On the ground floor you’ll find a bit of a mixed bag, with dinosaur bones lying alongside pottery shards and Khmer sculptures. Upstairs is dedicated to detailed and educational exhibitions depicting the more recent history of Laos – from the Siamese invasions and the French colonial period to the American military presence during the Vietnam War.

Wat Si Muang

Wat Si Muang is one of Vientiane’s most popular sites of worship. Alongside its interesting Laos-Buddhist architecture, it provides a fascinating story that still holds great significance with the Laotian community today. According to local legend, the temple is named after a young woman, Si Muang, who sacrificed herself at the construction site of the main building over 400 years ago in order to appease angry spirits.
Visitors today can enjoy a visit to the temple, soaking up the unique spiritual atmosphere whilst observing the steady flow of Buddhist worshippers who come to pray and make promises to the deities above.

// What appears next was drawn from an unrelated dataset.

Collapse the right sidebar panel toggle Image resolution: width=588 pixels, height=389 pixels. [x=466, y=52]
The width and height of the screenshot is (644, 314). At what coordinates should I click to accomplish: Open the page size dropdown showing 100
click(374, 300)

Cooperative Orthotic and Prosthetic Enterprise 

Cooperative Orthotic and Prosthetic Enterprise (COPE) is a charity based in Vientiane that provides treatment and rehabilitation programmes for Laotian people with physical disabilities – many of which have come as a result from unexploded weapons that are scattered throughout the countryside as a result of the Vietnam War.
COPE also has five other rehabilitation centres spread across eight provinces in Laos, allowing victims, many of whom are children living in rural areas, convenient access to this crucial healthcare. Visitors to the Vientiane centre can learn more about this fantastic charity and its background through various exhibitions and documentary films on show. You can also see for yourself how prosthetic limbs are made at the onsite workshop.

Wat Si Saket

Wat Si Saket is known as the only temple in Laos which survived the Siamese occupation that destroyed much of the capital in 1828. The site is also famed for its cloister wall housing more than 5,000 Buddha sculptures of varying sizes and styles, reflecting the long on fascinating history of this temple. Today, Wat Si Saket stands majestically near the centre of Vientiane; its bright yellow pillars and detailed red roof (all of which are the result of various restorations since its construction) really make it stand out as one of the must-see temples in town.

Lao Herbal Steam Sauna and Massage

Lao Herbal Steam Sauna and Massage offers a refreshing alternative to the typical massage shops and spas lining the streets of Vientiane. The centre is three kilometres out of town, but is well worth the extra effort in getting there. In an open-air traditional house, guests can take a herbal spa made from boiling a mix of herbs beneath a sealed room, before moving outside to take a massage in tranquil natural surroundings.
A trip to the Lao Herbal Steam Sauna and Massage could be made into a day out in itself, with the peaceful Wat Sok Pa Luang temple (a good landmark to look for when you’re on your way) and several local restaurants all nearby, offering a true taste of Laotian hospitality and their simple lifestyle.